During this last year after an at home study I discovered my saturation numbers hit the basement while sleeping – bottoming out into the low 70’s.  100 is normal and nobody knew it…who knows how long that went on?

One of the questions I will be asking tomorrow:  Why don’t the c-pap or bi-pap machines monitor the patient’s blood/oxygen level during sleep to alert the doctor there is a problem.  Hint: After a length of time without oxygen, brain cells die.  http://www.nlm.nih.gov/medlineplus/ency/article/001435.htm

During sleep how low can the blood/oxygen levels go and for how long before brain cells die?  Personally, I want to hug and cherish my brain cells from a distance and keep them going as long as possible.

A sharp Harrison Medical Center ER doc caught a problem and had me put on a concentrator that gathers oxygen from the room and bleeds it into my bi-pap – leading to better sleep.  Except when the RLS bounces me right out of bed to move my legs and walk around.

Ignoring Sleep Apnea can lead to serious stuff – we need to be aware.

Tomorrow is the opportunity to ask the questions and have fun at the same time.

Refreshments!

See you Wednesday!  If anyone needs a ride, let me know.

Following are photos of my concentrator connected to the bi-pap and connected to the facemask that goes over my nose and blows air into my airway.

Some folks say the c-pap and bi-pap is too noisy.  I call it the sweet song of life.

Thanks for reading… Sharon O’Hara

The Sleep Apnea Story is Now Restless and Worried in Kitsap County.
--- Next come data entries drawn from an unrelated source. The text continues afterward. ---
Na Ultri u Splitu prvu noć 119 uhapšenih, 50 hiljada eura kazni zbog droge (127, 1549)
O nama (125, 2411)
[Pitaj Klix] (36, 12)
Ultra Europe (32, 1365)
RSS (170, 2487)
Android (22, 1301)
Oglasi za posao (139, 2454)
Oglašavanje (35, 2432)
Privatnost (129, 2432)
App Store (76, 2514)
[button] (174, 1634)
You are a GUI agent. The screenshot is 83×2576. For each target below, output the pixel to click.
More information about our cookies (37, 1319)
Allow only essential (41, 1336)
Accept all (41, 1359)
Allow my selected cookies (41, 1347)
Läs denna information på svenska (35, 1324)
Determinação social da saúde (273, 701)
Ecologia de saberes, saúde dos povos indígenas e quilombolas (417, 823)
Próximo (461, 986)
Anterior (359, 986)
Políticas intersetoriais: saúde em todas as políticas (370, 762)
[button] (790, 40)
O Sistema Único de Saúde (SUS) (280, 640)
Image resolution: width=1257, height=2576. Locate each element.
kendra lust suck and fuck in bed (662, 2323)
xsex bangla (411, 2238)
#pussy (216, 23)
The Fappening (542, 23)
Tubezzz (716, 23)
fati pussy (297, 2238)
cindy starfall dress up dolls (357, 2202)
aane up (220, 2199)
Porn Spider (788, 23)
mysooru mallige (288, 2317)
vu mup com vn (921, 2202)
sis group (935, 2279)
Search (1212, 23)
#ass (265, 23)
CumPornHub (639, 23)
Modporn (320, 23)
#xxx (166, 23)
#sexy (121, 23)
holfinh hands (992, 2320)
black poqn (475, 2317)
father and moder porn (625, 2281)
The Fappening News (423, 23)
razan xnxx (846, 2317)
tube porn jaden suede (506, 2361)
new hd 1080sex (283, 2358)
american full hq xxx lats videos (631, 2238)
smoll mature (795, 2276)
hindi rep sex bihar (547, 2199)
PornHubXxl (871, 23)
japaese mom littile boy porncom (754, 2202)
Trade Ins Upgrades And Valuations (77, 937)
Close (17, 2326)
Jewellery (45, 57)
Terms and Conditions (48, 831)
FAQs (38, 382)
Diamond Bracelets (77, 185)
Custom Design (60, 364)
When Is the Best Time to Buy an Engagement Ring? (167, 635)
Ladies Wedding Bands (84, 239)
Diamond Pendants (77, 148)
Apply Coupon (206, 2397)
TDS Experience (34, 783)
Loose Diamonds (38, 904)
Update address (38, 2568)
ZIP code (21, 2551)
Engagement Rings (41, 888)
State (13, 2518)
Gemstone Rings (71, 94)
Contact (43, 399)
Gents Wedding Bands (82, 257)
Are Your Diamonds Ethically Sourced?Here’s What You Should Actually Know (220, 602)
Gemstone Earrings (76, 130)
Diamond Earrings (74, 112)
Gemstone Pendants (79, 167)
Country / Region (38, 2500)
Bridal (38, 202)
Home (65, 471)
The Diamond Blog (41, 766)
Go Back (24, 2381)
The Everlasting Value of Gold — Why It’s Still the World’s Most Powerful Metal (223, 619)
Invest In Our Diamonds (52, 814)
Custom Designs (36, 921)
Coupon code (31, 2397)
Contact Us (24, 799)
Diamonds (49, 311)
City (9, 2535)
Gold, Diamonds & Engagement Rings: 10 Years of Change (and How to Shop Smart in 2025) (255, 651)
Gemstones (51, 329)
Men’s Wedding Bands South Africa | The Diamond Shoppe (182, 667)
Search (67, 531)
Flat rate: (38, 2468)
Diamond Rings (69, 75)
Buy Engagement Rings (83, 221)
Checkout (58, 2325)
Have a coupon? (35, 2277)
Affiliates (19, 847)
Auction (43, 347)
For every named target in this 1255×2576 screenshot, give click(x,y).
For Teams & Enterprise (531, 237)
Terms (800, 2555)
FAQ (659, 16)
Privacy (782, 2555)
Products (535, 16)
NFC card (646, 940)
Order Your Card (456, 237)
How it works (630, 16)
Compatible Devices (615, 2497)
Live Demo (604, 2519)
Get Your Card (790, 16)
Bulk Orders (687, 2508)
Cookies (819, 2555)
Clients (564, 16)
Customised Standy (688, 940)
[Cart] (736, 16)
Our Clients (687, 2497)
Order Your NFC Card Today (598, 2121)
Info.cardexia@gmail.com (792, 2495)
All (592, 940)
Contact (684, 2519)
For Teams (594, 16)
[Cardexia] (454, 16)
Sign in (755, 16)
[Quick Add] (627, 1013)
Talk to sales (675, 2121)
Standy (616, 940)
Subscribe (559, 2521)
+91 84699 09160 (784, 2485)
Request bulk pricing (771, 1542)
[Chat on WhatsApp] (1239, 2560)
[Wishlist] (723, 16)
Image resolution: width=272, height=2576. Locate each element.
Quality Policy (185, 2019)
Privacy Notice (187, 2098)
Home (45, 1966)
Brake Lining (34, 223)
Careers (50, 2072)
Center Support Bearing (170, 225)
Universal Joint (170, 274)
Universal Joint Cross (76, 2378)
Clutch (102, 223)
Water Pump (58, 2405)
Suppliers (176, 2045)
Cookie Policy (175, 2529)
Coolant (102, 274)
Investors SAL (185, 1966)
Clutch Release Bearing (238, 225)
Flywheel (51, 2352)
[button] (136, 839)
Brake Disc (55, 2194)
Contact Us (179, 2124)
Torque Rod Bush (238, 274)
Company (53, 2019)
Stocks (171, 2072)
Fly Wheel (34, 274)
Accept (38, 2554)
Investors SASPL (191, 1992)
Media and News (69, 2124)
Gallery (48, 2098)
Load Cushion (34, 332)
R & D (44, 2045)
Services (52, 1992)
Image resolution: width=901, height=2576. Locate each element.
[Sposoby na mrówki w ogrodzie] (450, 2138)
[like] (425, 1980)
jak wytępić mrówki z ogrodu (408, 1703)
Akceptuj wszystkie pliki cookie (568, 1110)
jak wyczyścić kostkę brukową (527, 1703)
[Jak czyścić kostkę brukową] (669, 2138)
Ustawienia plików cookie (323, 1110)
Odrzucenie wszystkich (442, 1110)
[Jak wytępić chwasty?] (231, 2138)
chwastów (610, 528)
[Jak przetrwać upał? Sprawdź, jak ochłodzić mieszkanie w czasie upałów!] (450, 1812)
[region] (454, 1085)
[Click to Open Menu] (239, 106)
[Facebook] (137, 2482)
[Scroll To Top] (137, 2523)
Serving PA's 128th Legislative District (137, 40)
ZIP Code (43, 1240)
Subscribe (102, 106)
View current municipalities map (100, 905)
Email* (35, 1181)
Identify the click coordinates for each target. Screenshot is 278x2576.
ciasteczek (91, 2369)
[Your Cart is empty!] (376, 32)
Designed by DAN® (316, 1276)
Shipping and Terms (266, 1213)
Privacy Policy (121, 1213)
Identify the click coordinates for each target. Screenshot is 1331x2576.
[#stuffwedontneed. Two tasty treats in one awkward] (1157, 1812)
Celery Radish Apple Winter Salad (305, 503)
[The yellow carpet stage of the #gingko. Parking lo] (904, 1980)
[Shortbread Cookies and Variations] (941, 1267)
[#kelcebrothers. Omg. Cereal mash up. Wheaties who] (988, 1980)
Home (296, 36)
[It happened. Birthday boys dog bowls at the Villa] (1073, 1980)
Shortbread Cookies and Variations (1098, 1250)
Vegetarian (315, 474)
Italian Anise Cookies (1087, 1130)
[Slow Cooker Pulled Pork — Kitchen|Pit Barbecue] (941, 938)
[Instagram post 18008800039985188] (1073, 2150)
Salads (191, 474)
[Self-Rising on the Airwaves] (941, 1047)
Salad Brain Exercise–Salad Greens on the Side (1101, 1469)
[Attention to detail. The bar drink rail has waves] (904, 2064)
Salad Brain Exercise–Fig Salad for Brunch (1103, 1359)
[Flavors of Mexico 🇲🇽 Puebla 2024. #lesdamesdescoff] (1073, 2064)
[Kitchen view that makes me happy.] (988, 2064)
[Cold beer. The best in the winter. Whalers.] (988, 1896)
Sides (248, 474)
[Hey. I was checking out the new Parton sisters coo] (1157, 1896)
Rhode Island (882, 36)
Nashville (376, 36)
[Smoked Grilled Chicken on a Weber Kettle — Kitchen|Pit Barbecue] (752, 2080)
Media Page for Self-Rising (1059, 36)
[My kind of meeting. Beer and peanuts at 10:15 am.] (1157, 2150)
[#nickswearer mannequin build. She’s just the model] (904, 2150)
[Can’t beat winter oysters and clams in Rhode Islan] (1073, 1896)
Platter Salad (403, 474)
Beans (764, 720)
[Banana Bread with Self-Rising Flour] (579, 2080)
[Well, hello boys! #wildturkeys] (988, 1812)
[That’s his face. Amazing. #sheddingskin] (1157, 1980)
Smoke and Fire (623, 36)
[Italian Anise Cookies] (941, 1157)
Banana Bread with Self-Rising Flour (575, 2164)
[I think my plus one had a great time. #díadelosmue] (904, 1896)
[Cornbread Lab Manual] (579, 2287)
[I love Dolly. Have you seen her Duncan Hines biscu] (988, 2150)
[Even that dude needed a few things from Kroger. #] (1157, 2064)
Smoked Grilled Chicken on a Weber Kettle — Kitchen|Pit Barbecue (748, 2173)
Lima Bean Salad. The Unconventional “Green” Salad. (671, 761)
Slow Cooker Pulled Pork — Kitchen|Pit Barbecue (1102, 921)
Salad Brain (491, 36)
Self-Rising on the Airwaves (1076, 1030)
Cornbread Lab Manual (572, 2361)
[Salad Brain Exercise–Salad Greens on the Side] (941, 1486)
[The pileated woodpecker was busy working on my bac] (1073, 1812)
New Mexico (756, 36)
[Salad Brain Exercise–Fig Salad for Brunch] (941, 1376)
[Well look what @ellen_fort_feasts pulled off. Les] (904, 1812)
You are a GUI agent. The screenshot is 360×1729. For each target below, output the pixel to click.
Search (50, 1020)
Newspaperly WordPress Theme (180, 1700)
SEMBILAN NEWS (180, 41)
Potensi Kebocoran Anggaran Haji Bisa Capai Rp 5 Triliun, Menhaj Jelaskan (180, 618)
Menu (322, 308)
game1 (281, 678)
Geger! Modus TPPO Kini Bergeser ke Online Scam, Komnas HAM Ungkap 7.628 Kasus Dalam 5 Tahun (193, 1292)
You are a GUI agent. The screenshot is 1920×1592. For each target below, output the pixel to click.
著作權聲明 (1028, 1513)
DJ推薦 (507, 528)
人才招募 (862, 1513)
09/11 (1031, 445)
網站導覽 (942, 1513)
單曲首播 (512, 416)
What Happens to Oxygen Deprived Cells?

The new wrinkle in the Sleep Apnea Story is the apparent fact that patients are dropping their sats during the night wearing their c-pap or bi-pap machine and unless they do another at home sleep study wearing their machine – they don’t know it – nor do their doctors!

How can it happen the patient is happy as a clam at high tide thinking the machine is keeping their airway open so they can get the sleep needed when their oxygen saturation drops into the sleep basement during the night and killing off cells from lack of oxygen!????!

What good is any sleep machine when it does not register the patient’s sats and report it to their doctor?

I have a longer story to go with these questions…but for now – I want answers. How many other sleep apnea folks have had, am having the same sat drop and don’t know it?

They know they are declining…and assume the decline is natural considering their medical condition and normal aging.

Again. What good are the machines if they are not conveying the oxygen saturation picture for each sleeping patient to their doctor?!